All of this exchange area is in the Banks electorate. There are 585 applications and 51 telephone orders outstanding. All of the orders and 82 of the applications in the northern area will be cleared during the year.

That was 1958. The Postmaster-General's communication continued -

Relief in the Panania-East Hills area depends upon major cable works (approximately £58,000) which will be commenced this year-

That is 1958- and completed in 1959-60. That promise has not been fulfilled, because the Postmaster-General's reply of 2nd May indicates that 886 instead of 585 people are now waiting for telephones. I pass on to the Bankstown exchange area. Promises were made that the outstanding applications there would be satisfied by 1959-60, but 189 people there are still waiting for telephones. So a total of 1,510 people are waiting at those three exchanges. In my opinion there is no good reason for this shortage of telephone communications, because the last annual report of the PostmasterGeneral's Department indicates that the department does not lack revenue. It makes so much profit that it is not only able to repay capital expenditure but also to pay interest on it, as if it were a private business.

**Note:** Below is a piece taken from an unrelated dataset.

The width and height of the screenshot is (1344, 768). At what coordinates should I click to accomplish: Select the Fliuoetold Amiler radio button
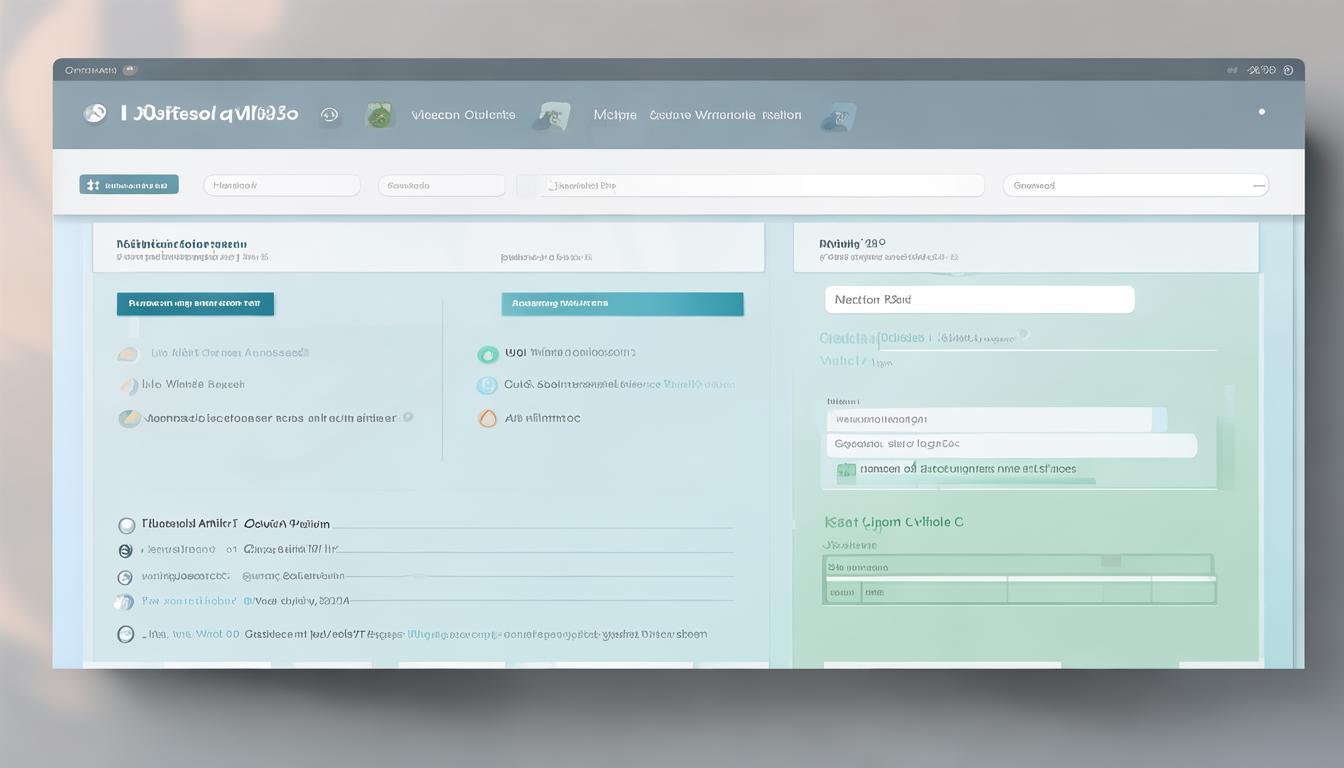[126, 525]
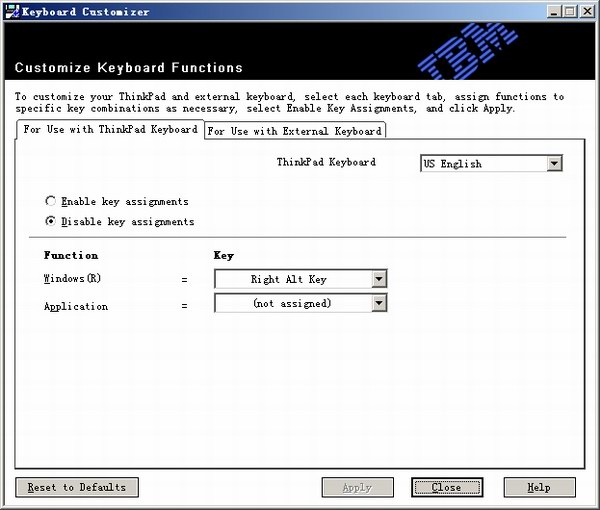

The department, on the one hand, has plenty of revenue, but on the other hand plenty of people are wanting jobs and are available to do this kind of work. On the admission of the Minister for Labour and National Service (Mr. McMahon), 81,000' people are looking for work at the present time, and we have plenty of material. There is no need for any restriction by the Government on the expansion of this service. I think it is just a matter of the department having an effective plan. I know the department has a planning committee. I donot know whether it is the fault of that committee or whether it is due to lack of support from the Government that the department does not overtake the lag. I have pointed out that we have both primary and secondary industries which want to produce goods for export but are hampered by lack of communications.

One other matter to which I wish to refer I brought to the notice of the PostmasterGeneral the other day. I refer to faulty junction cables in the metropolitan area of Sydney. As I pointed out, almost daily when one dials a subscriber, instead of getting through to the number, one strikes a crossed line due to faulty cable. My information from the technicians is that in such circumstances the call registers against the subscriber. One makes contact by dialling and although one does not get the service, the call is registered against the caller. The Postmaster-General's reply to me on this matter was most unsatisfactory. I have a letter from a person who heard the question which I asked the Postmaster-General in this House, and he had this to say -

The Minister's reply was, I thought, not only very casual but equally as evasive and I together with many others, trust that you will not allow the matter to rest until you get a saner and more concrete reply.

Wilh that thought in mind I have taken the liberty of setting out hereunder a few facts which may prove helpful.

Over the past three (3) months the number of wrong numbers we have encountered at our office would average 6 per day. The girls at "COMPLAINTS" are most efficient but all tell the same story, - on wet or humid days the number of complaints is indeed very high as the cable is apparently affected by such conditions.

Mechanics on visiting your office or home to check up on your complaints, all say the same, "Cables are so overloaded that they are more or less helpless.

On quite a number of occasions when you dial out a number CORRECTLY, the mechanical voice comes on the scene to tell you that the number you are dialling is no longer existent and to telephone COMPLAINTS. On other occasions you dial the first four or five numbers and you are automatically cut off and back to where you started.

Either the P.M.G. is not conversant with the true state of affairs or he is just another example of a Minister of this present Government who couldn't care less. Perhaps it would have been more to the point if your question, Sir, had been put thus: " Is it a fact that the half million profit recently made by the P.M.G.'s Department came mainly from the wrong numbers charged and paid for by suffering subscribers."